Redundancy is generated in triple-helix relations because of partial overlaps in providing different meanings to the events from political, managerial, and technological perspectives. Patents, for example, are inputs to the economy, but patenting is output from an academic perspective. Thirdly, patents warrant intellectual property against litigation in the courts. The patent thus has a different meaning in each of these various contexts. Following a hypothesis of Herbert Simon [59], one can assume that there is an alphabet of such codes operating.
Knowledge-based innovations emerge from (re-)combinations of technological opportunities, market perspectives, and geographic endowments and constraints (e.g., [65,66]). The variously coded communications are interacting in relations among institutional carriers.

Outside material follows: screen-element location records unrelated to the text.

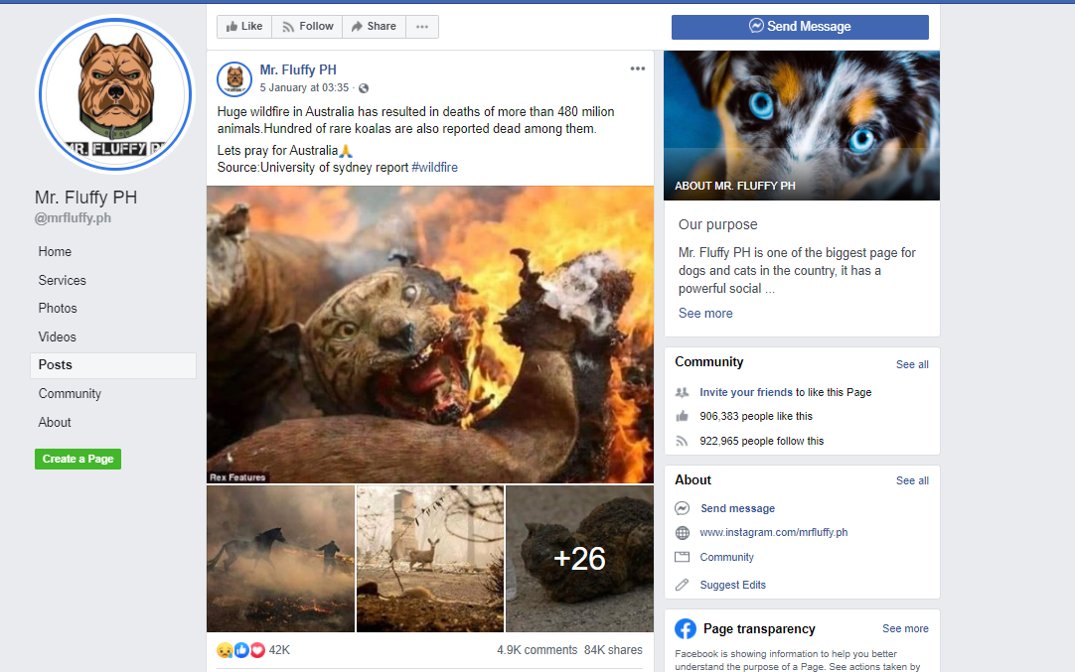Open the +26 more photos thumbnail
1075x672 pixels.
(579, 558)
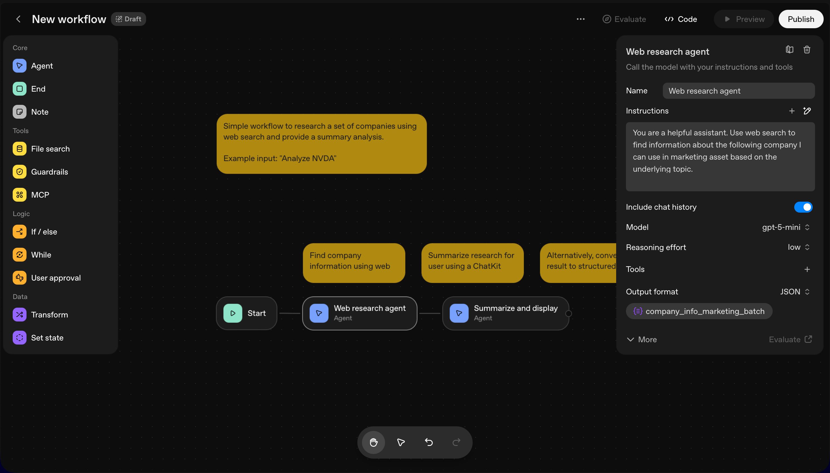Click the undo arrow icon

[x=429, y=442]
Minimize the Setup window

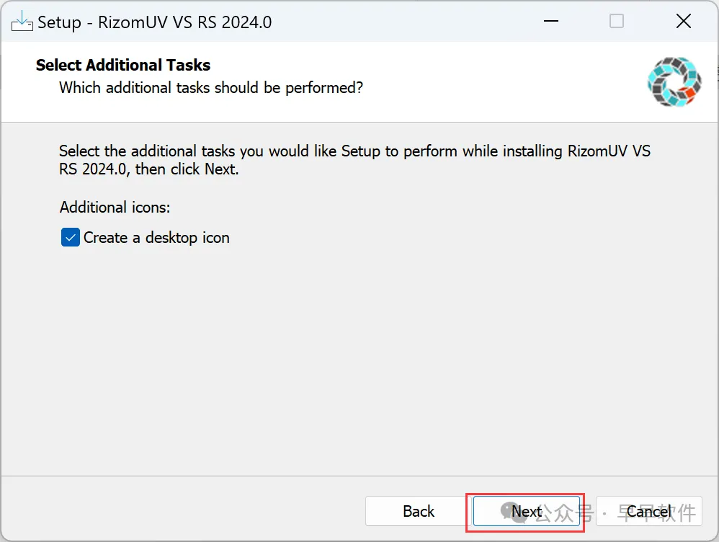pos(550,22)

Thus, a second-order dynamic of attributes to (first-order) communications is operating on top of the first-order dynamics of historical developments. The knowledge-based communications incur as a possible reconstruction on the historical arrangements that develop along the arrow of time. Storper [67] noted that an enormous leap in reflexivity has induced meta-capacities that can evolve faster than realizations at the institutional level.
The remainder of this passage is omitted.